Organizations choose to migrate databases for a variety of reasons including trying to reduce costs by moving to open source databases, explore the power of fully managed cloud-based databases, seeking specific database features and functionality, or their existing systems are simply outdated and unable to keep up with the demands of the business.
Whatever the reason, database migration isn’t always as straightforward or simple as it may seem. So, the big question is, why is data migration so difficult in today’s business climate?
Here are the top challenges to keep in mind as your organization prepares to move its databases from one database engine to another.
1. Poor Knowledge of Source Architecture
The most effective way of delivering a data migration program is to fully understand the source architecture, system integration and business growing demands before deciding the target database engine. This is best achieved with a complete profile and audit of all source databases, applications within the scope at an early stage. With complete visibility of the source architecture, migration team can identify and address potential problems that might have remained hidden until a later stage.
2. Lack of Knowledge in Source Database
Over time, every company accumulates data. And if your company has been around a while, there’s a good chance your data is housed in a disparate databases created by different departments or teams. One of the biggest challenges in migrating databases is making sure to locate the various data sources in your environment and deciding how you’ll normalize data and convert schemas.
3. Underestimating Data Analysis
Due to constraints in computer systems, information can be hidden in obscure places because often there aren’t specific fields to hold all elements of the data or users may not be aware of the purpose of the available fields.
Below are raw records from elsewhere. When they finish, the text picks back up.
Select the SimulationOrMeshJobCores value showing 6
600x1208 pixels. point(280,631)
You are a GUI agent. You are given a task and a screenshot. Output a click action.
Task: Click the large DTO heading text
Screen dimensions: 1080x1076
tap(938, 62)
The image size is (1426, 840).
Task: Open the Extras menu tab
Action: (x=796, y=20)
This will result in incomplete, inaccurate and outdated information being transferred during the migration, often discovered very late in the day, even after the project has been completed. The outcome can mean not having enough time or the right resources to be able to identify and correct this data. Performing a thorough data analysis at the earliest possible occasion, usually when planning and designing your data migration can help you uncover these hidden errors.
4. Insufficient Migration Strategy
Database migration is a strategic process fraught with risk, and coming up with a plan for safely, securely, and efficiently migrating databases is imperative for a successful migration. For many teams, the primary obstacle to developing a database migration strategy is deciding whether to pursue a “big bang” migration, in which the migration is completed in one step, or to leverage a more methodical, incremental approach called a “trickle” or “parallel run” migration.
5. Lack of Collaboration
It has already been mentioned that data migrations involve disparate people, using different technologies, and in some cases a mix of internal employees and external contractors. Some of these people may not even be in the same location. Working in silos can reduce efficiency, create more data silos and sometimes lead to misinterpretations. Working together can be difficult and when things start to go wrong most try to avoid blame rather than resolving the issues. Collaborative tools enable all parties invested in a migration to see the same picture of data as it moves through the project stages, leaving little room for assumptions and misunderstandings.
6. Thoroughly Testing & Validating Processes Involved
Rarely do you find organizations are ready to afford testing and quality assurance, but database migration programs demand it. If database migration programs don’t include testing the migration process thoroughly then organizations invite a lot of risk after migrating to a new database engine. Migration validation includes validating data, validating schemas, integration testing, load testing, application testing. Testing your migration using full volume data from the real world helps cover a wider range of possibilities and tests for the worst case scenario, which could be missed when using more convenient samples of data.
7. Late Evaluation of the Final Results
This problem can occur in the testing stage, where users only see the actual data that will be loaded into the new system at the end of the design and development. At this point, one of the worst outcomes can arise – incompatibility of the data in the new system. While an organisation is capable of working without remedying the problem, this is not best practice. Time, money and the embarrassment of a delayed project can be avoided by introducing early and agile testing phases and getting your users involved in evolving the test cases as they see actual prototypes of the data output.
8. Securing data and systems
Moving data from one platform to another isn’t just time-consuming and costly, it also has the potential for increased risk without the right protocols and plans in place. In any migration, there’s a treasure trove of high-value intellectual property that may be leaked, lost, or otherwise accessed by unauthorized users (either inadvertently or with malicious intent). Each instance could mean significant damage to company reputation, customer churn, and or even potential lawsuits and punitive fines.
A database migration project is challenging and high risk but nothing can stop if planned well. If each of these hurdles are acknowledged during the planning stage and are overcome early, you can be sure of success.